I explained this in my post: https://lemmy.world/post/149743
Those communities still exist on this instance, they just aren’t synced. You can see new posts from only lemmy.world users. Any posts/comments you make are not shared within the wider lemmyverse.
Effectively that community is a zombie community on this instance. Just unsub from that community, it’s useless to you unless behave decides to refederate.
This is where the Lemmy interface could use some work. It should definitely notify users when they are about to post to an instance that is defederated with them and let them know that no other instances will see the post.
The fact that these communities exist to instances that are cutoff from the “true” instance is a horrible UX. There should be a giant “unplugged” overlay signaling that that youre essentially writing to a google doc that is not connected to the internet.
Out of curiosity, are lemmy.world mods still able to moderate these zombie communities?

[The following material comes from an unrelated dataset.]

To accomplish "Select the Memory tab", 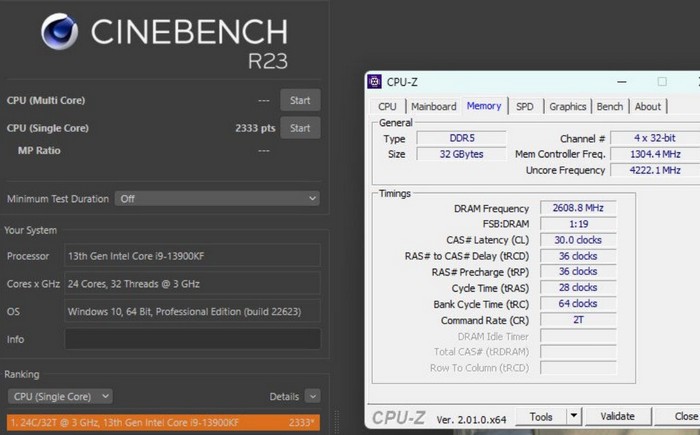I will pyautogui.click(x=484, y=107).
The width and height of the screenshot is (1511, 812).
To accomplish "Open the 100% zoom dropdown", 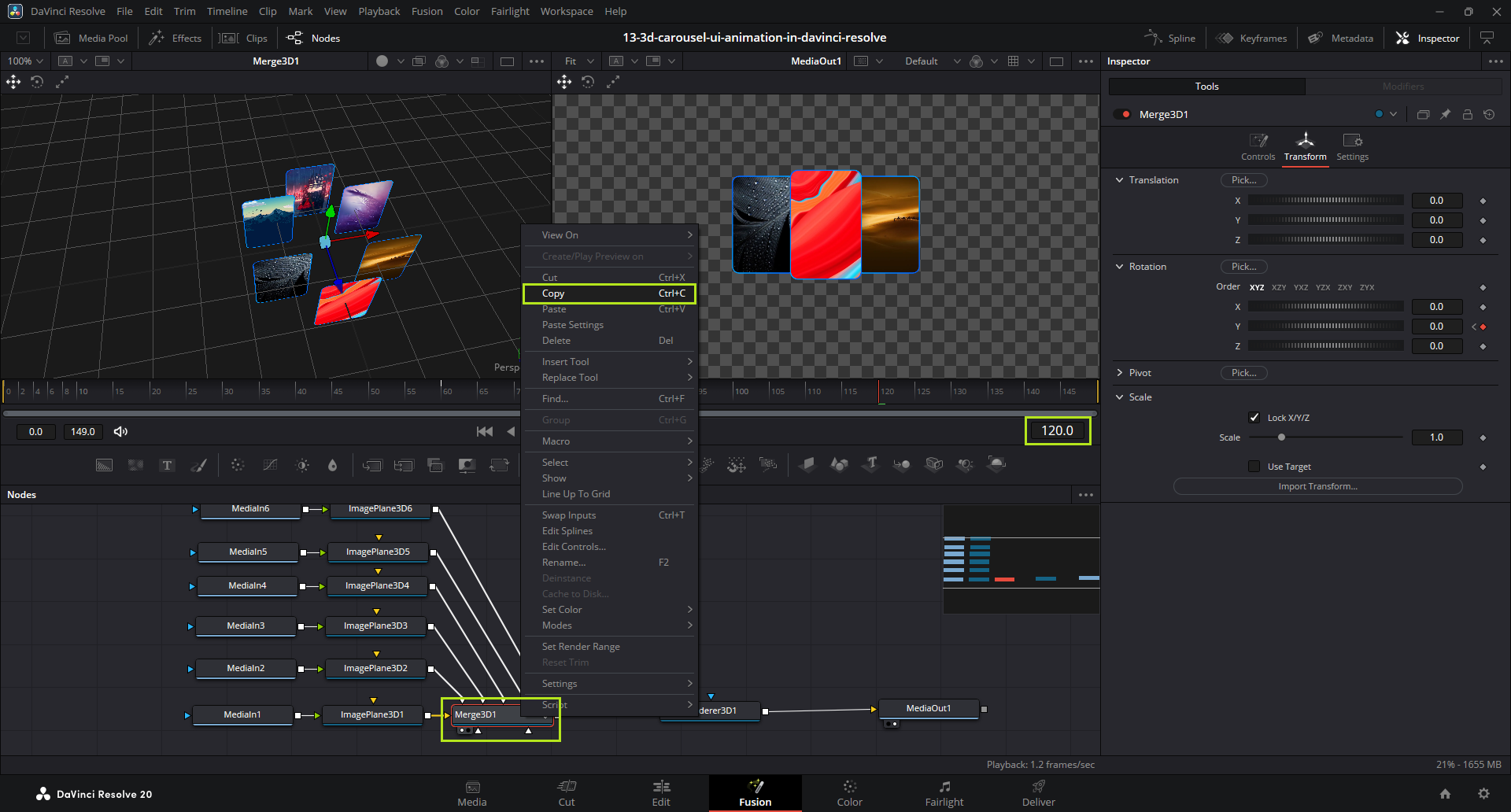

It seems odd that people would be able to post in them when the people who are supposed to handle the communities just aren’t there.
This is the correct answer, lots of people think defederating is one-directional when it’s not. It’s 100% blocked communication both ways, meant to be the nuclear option as a last resort (sadly the lack of other moderation tools makes it a second resort after reaching out to the other instance).

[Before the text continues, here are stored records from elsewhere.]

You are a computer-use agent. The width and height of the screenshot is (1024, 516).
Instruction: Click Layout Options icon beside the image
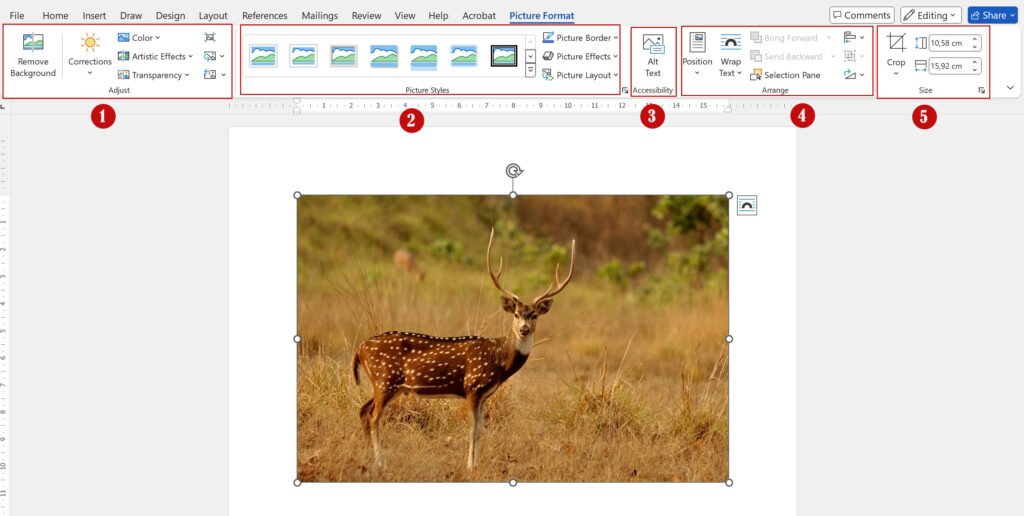click(x=747, y=205)
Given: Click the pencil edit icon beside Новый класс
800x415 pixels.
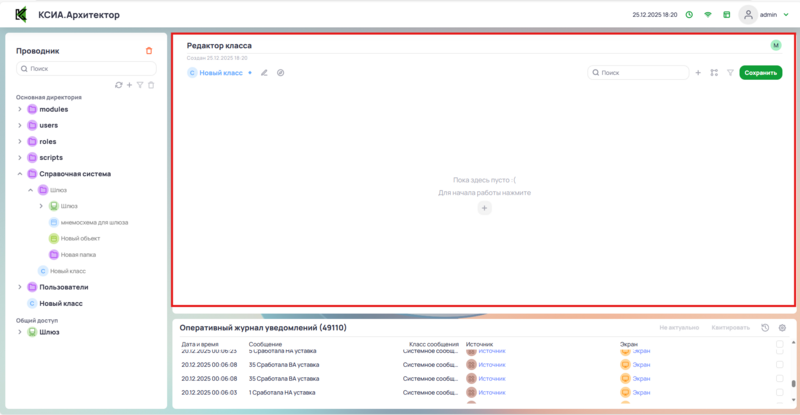Looking at the screenshot, I should coord(265,73).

If defederating still allowed any communication, it wouldn’t be useful if a remote instance was malicious and exploiting protocol-level bugs and trying to exploit other instances. Defederating should protect against that too, hence 0 communication whatsoever.

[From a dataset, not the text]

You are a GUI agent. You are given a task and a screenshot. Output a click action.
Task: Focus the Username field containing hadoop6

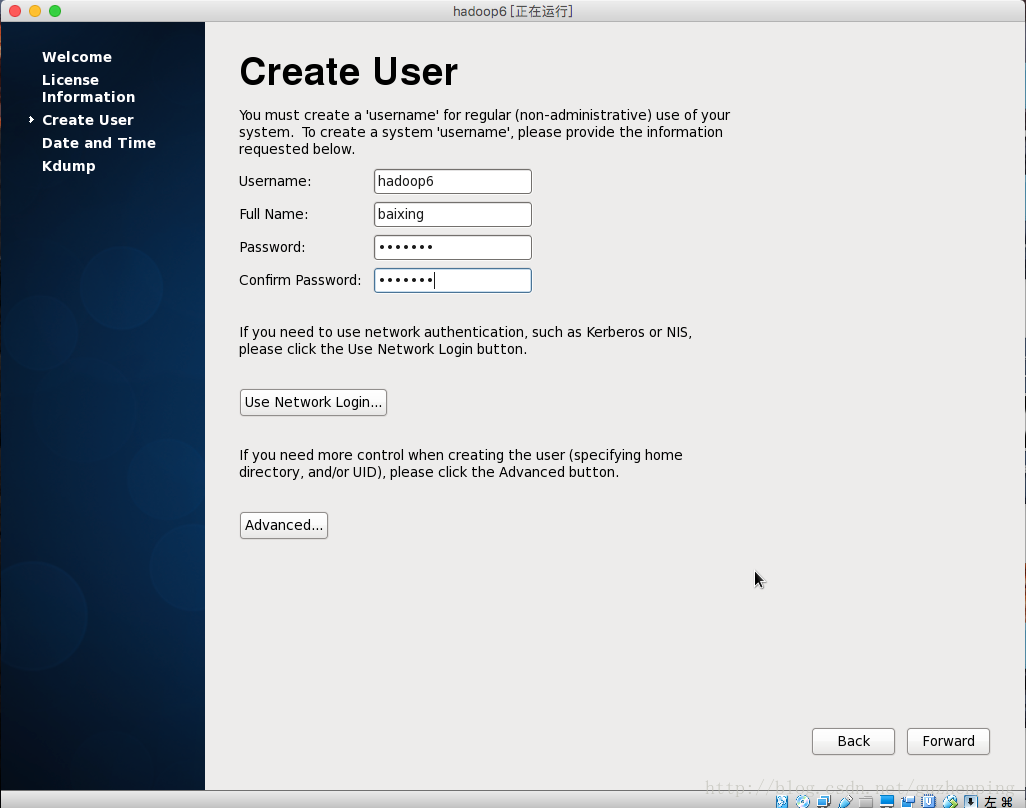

The uni-directional option would be limiting a remote instance, which unfortunately isn’t implemented here.
I read elsewhere that it’s not completely bidirectional when it comes to posts on a third party instance. For example, if lemmy.world and beehaw.org users both post to a thread on another instance that they are both still federated with, lemmy.world users will see the beehaw.org users’ posts, but not the other way around.
I haven’t confirmed if this is true yet though, so maybe someone can correct me if I’m wrong.
Because we didn’t de-federate with them. So, if you comment, only other lemmy.world users will be able to see your comment and interact with it.
So does the rest of the Fediverse need to defederate from Beehaw to clean up their sites?
Because Lemmy.world is still federated with beehaw. No one on beehaw will see anything you do.
lemmy.world is collectively shadowbanned
deleted by creator
No, check from another Lemmy instance. Those posts aren’t there.
As the “owner” of a community an instance is responsible for distributing posts made to it to other servers. Beehaw have said they’re not listening to lemmy.world and so don’t distribute posts made by lemmy.world users.
We’re basically in a read-only state it seems like
(edit: but apparently there’s more to it than that)
No, we are not getting any Beehaw posts from Beehaw, and nobody outside of lemmy.world can see any of the posts in question.
The only time we see any posts that say Beehaw, it’s because someone from lemmy.world is trying to post there. Nobody on Beehaw, and nobody on any other instance can see them.
Go to another instance and check the Beehaw communities. Posts created from lemmy.world aren’t there.
Only for beehaws
As others said. But to be more precise, someone on lemmy.world tried to post to !technology@beehaw.org. That post will get sent to BeeHaw but their server will reject it because they’ve blocked lemmy.world.
Other users of lemmy.world can see this post, but nobody else. That’s because lemmy.world knows about the post since it’s own user made it, but every other instance will be looking at BeeHaw’s servers for new posts in that community.
I had an issue with a cross post like this with another post I made, but I didn’t know they defederated with us so maybe that’s why the bug is happening. I deleted the beehaw posts so hopefully that cleans up your feed? I’ll just avoid cross posting there in general.